Tonight it’s the very last lecture of the Eindhoven Caucus. There are a few participants and a lot of new faces in the full auditorium. Annie introduces the last speaker, Gayatri Chakravorty Spivak. She is a professor at the Columbia University in New York and will speak about Alter globalization and conceptual art.
Gayatri Chakravorty Spivak admits that she is a little bit old fashioned. She has taken a lot of books along and mutters impatiently when she needs to work with the computer. But her speech is not old fashioned. It’s clear that she is used to speaking and teaching to a large crowd. She varies with quotes and pieces of film. After asking if she was the only woman in the caucus, Gayatri Chakravorty Spivak begins with “a dead dog”. She starts literally with a shot about a dead dog in the film Bamako. After that she quotes Kafka and King Lear in which she founds a ‘dead dog theme’. She gives more examples about ‘dead dogs’ in one of the books she brought along and asks if anyone read her work about it. “No one?

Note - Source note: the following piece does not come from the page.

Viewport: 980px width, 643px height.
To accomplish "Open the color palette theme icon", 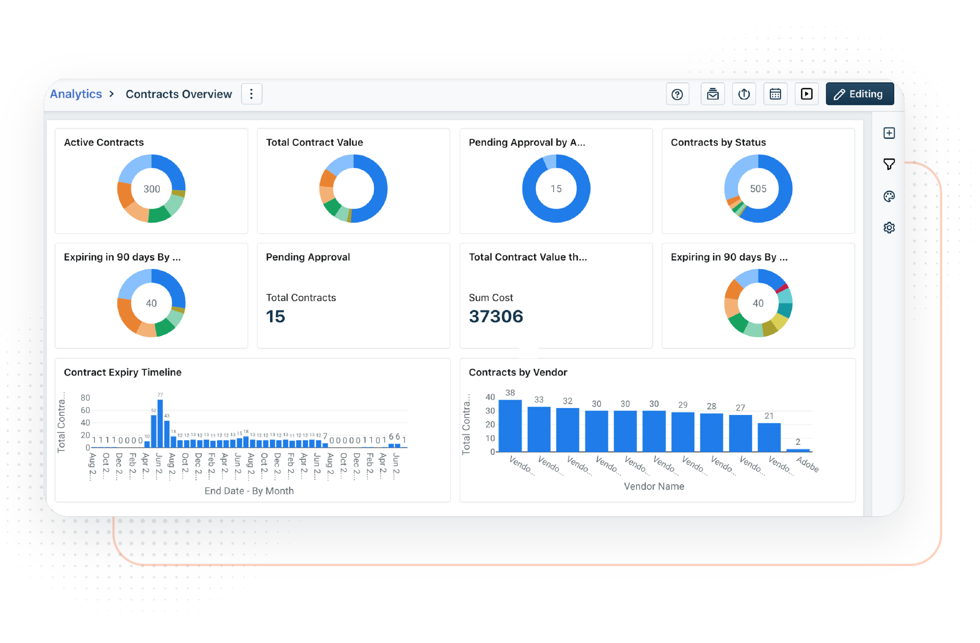I will pyautogui.click(x=889, y=196).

Good. Ah, only one. Even better.” It’s those little pieces of humour that makes the speech easy to listen to. With using short film shots of the film Bamako, Gayatri Chakravorty Spivak continues about different subjects. She asks the public to pay attention and look for differences and concludes that “the world does not end in a migrant metropolis”. Before opening the floor (“because I only have thirty minutes I hope you will ask me about alter globalization so I can tell more about it”) she says that she sees texts as a weave, not as a verbal. Gayatri Chakravorty Spivak asks if that makes a difference when asking who can access intertextuality. And the dead dog theme? Not present in this lecture. Very alive and kicking, after the first questioners warm up.

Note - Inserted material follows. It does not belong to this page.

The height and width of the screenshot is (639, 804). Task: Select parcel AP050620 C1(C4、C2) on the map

One guest is very relieved that Spivak has mentioned that art is untranslatable European. Therefore she asks how Spivak would define the art in the non-western countries. What can one do about it? Spivak admits that she doesn’t really have an answer for this question but that she shares the question. ,,I’m not saying that there is no art, but there are two things I want to make clear. One is the fact that over time words can have different meanings. My mother was fourteen when she married my father and fifteen when she had my brother. This however was not called a teenage pregnancy. You see how this works? Words with a certain meaning now perhaps didn’t even exist then. And second, what is non-western? Are India, the Oceanic and the Asian countries not Western? We live in the shadow of the European enlightenment. You can’t just produce art history.”
Spivak mentioned a story about a women in disgrace and one audience-member wonders if learning from novels is something she would advise. Spivak is quick to say that no, novels are not instructions. ,,King Lear is not an instructor for beheading. When you read a lot of books, you can get the habit of being in other spaces. I don’t want to be told what to do, but I want to read a novel. One should learn a language to be able to read poetry for instance. When one can read poetry, one knows the language. What can we learn from these kind of texts, these books? That is important, not to follow everything the author says, but learn from it.”

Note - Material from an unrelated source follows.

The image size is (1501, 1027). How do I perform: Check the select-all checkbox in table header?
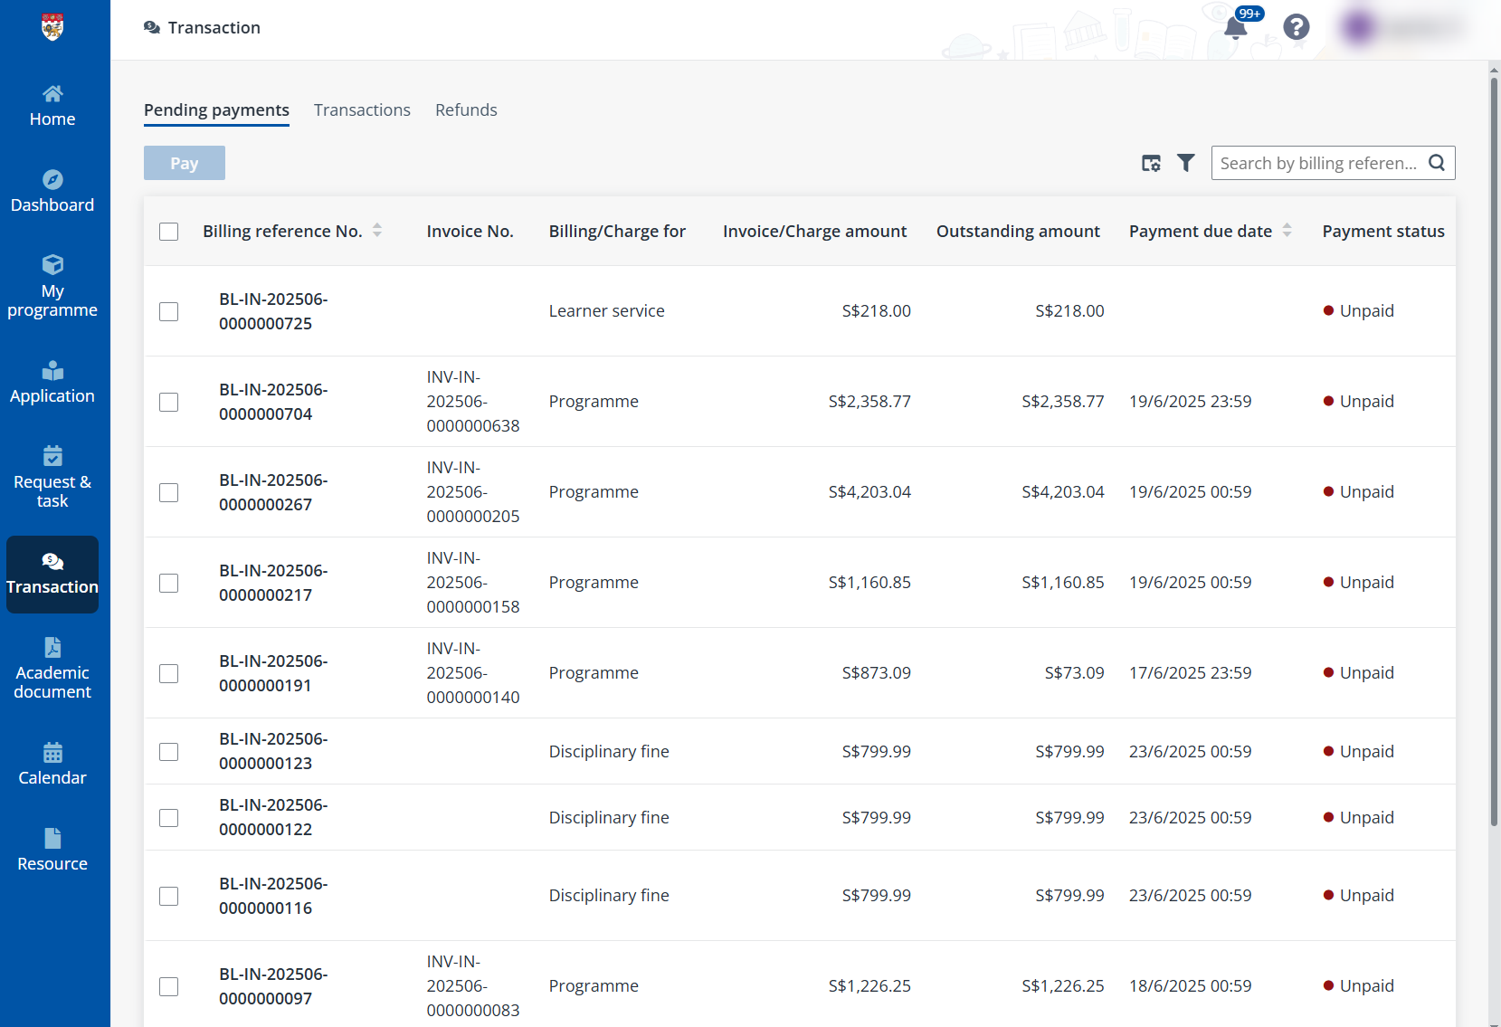coord(168,232)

And finally, a question about the dead dog. ,,What is the reading that you wanted to give to us with the dead dog?” ,,That anything could be anything,” Spivak answers. ,,There is no subalternity. It’s a social structure. A way to describe it is anyone who is a victim of racism. Persons who are detached from lines of social ability. It’s not to face an inconvinient truth. One musn’t claim one of these world saving claims, the claim is not for you it is for art itself.”